TEXTE CHOISI:
* * * *

Installé dans un local de la commune en situation de désert médical, l'infirmier a à sa disposition cinq instruments de base connectés avec un médecin à distance, dans la plupart des cas des médecins retraités. L'infirmier prend les mesures nécessaires puis le médecin conduit l'interrogatoire du patient. Il peut, si nécessaire, demander à l'infirmier de relever des mesures complémentaires. Un dispositif qui permettrait de prendre en charge 70 à 80 % des pathologies. Pour les 20 à 30 % restant, le patient est redirigé vers un médecin ou un hôpital.

La consultation est payée 25 euros et est intégralement remboursée par la Sécurité sociale grâce à une dérogation accordée à l'entreprise. "Nous fonctionnons sur un modèle public et tenons à être indépendant de toute assurance ou mutuelle. On voulait éviter de créer une médecine à deux vitessesé, expliquent-ils. Pour se financer, l'entreprise s'appuie sur une commission de 10 à 15 % sur les consultations mais aussi sur des financements publics au moment de l'installation des cabinets.

Un développement basé sur les relations publiques

Une telle installation dans une commune nécessite en amont de convaincre les élus locaux. "Passer par les politiques est notre stratégie", explique Tarik Mouamenia. Dans ces zones de déserts médicaux, les maires reçoivent les réclamations des habitants, ils sont donc plus enclins à vouloir agir". Si les relations sont parfois longues à tisser, elles garantissent, selon les deux jeunes entrepreneurs, une plus grande stabilité. "Des concurrents arriveront mais quand on est ancré sur un territoire, il est plus difficile de nous déloger". Coût total de l'installation d'un cabinet Healphi pour les pouvoirs publics (incluant la formation du personnel médical) : 24 000 euros. Un coût que les entrepreneurs ont tenté de réduire au maximum, notamment en constituant eux-mêmes le chariot de télémédecine à partir de produits créés par des prestataires et d'éviter ainsi tout investissement en recherche et développement. L'installation est à la charge du ministère de la Santé, au travers des Agences régionales de santé, mais il arrive que les communes fassent l'avance afin que l'installation soit plus rapide.

* * * *

ACTIVITÉ 1: D'après le texte sur la télémédecine, quel est le prix payé pour une consultation ?
ACTIVITÉ 2: Relevez toutes les fourchettes de pourcentages citées dans le texte sur la télémédecine.
ACTIVITÉ 3: Restituez sans rien modifier le passage du texte sur la télémédecine qui s'ouvre sur les mots contenant "Installé dans un" et se referme sur "ou un hôpital.".

DONNÉES:

* * * *

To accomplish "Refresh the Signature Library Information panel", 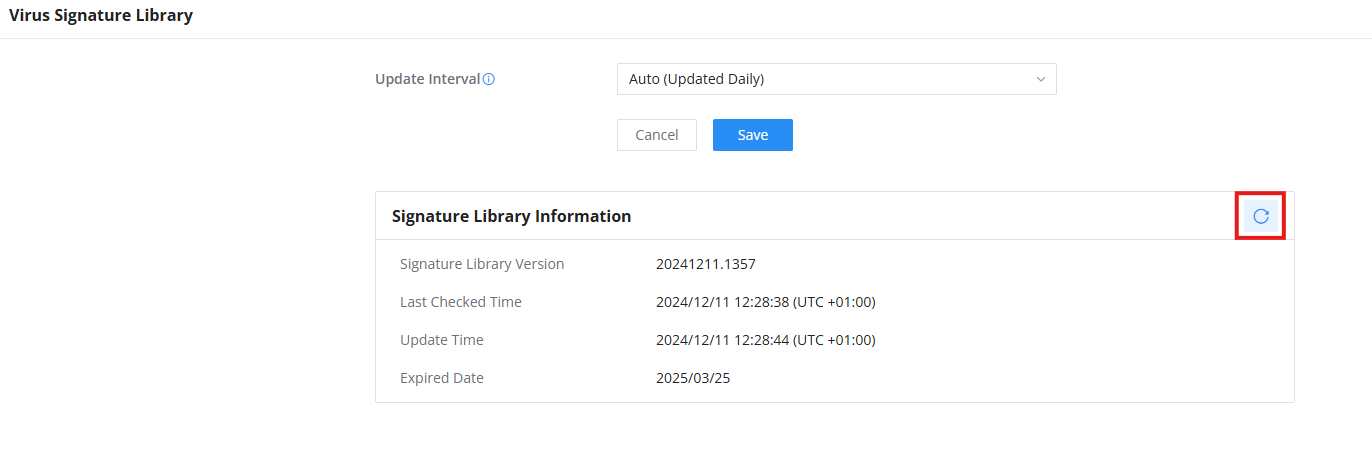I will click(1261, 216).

* * * *

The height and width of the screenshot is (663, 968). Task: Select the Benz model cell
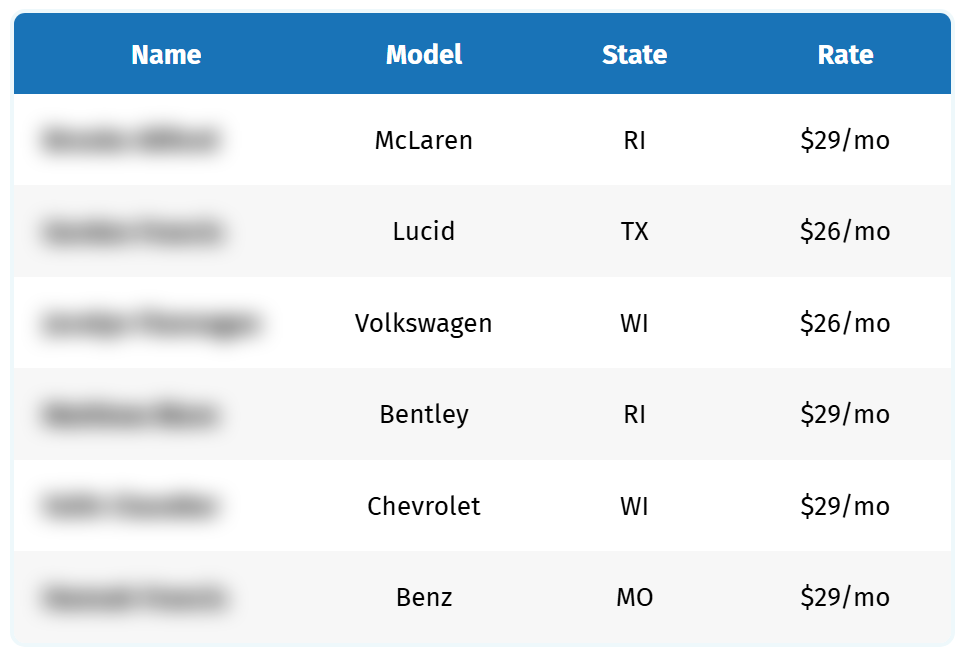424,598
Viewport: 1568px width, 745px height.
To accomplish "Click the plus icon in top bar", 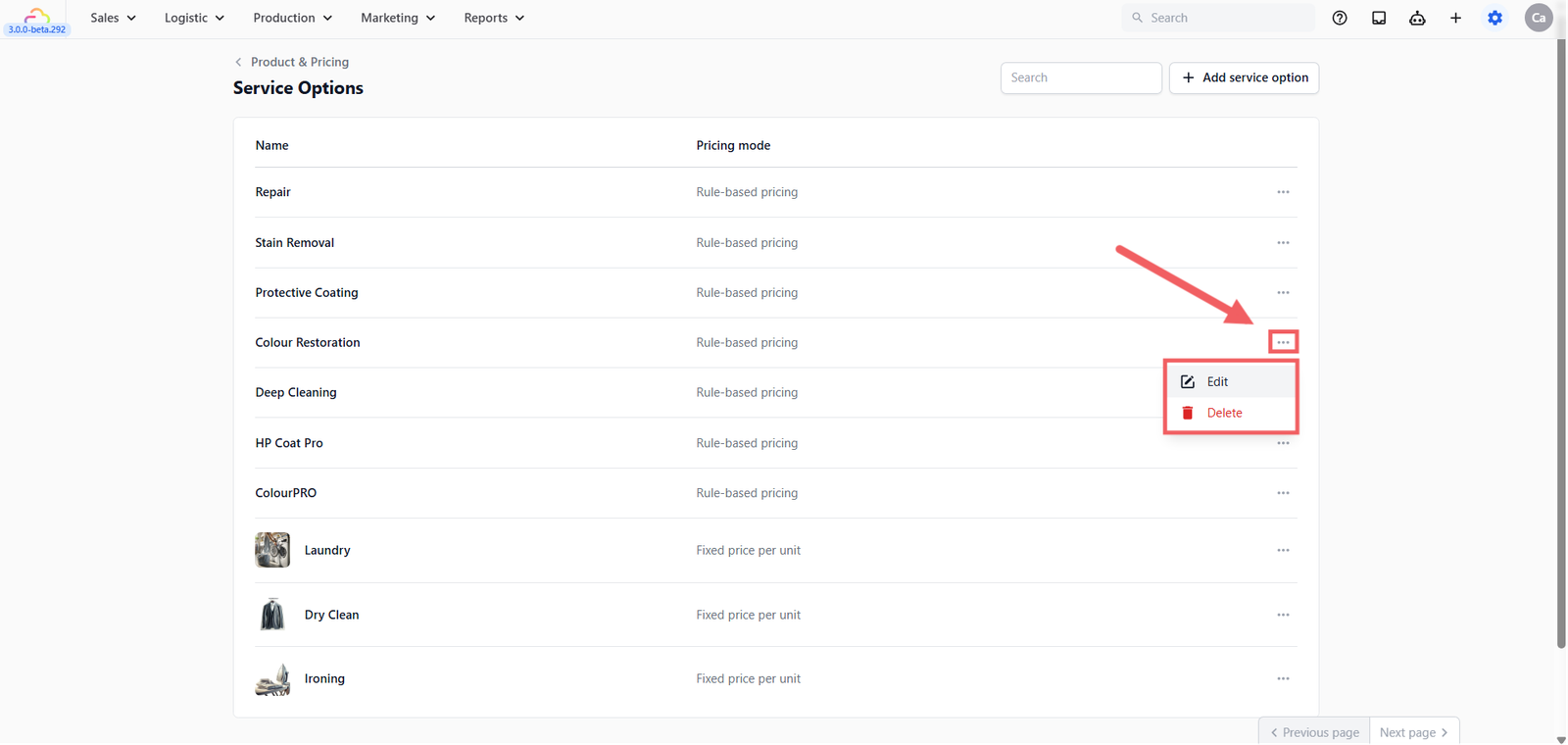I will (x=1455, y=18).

* * * *

ZONE DE RÉPONSE 1: La consultation est payée 25 euros.

ZONE DE RÉPONSE 2: 70 à 80 %, 20 à 30 %, 10 à 15 %

ZONE DE RÉPONSE 3:
Installé dans un local de la commune en situation de désert médical, l'infirmier a à sa disposition cinq instruments de base connectés avec un médecin à distance, dans la plupart des cas des médecins retraités. L'infirmier prend les mesures nécessaires puis le médecin conduit l'interrogatoire du patient. Il peut, si nécessaire, demander à l'infirmier de relever des mesures complémentaires. Un dispositif qui permettrait de prendre en charge 70 à 80 % des pathologies. Pour les 20 à 30 % restant, le patient est redirigé vers un médecin ou un hôpital.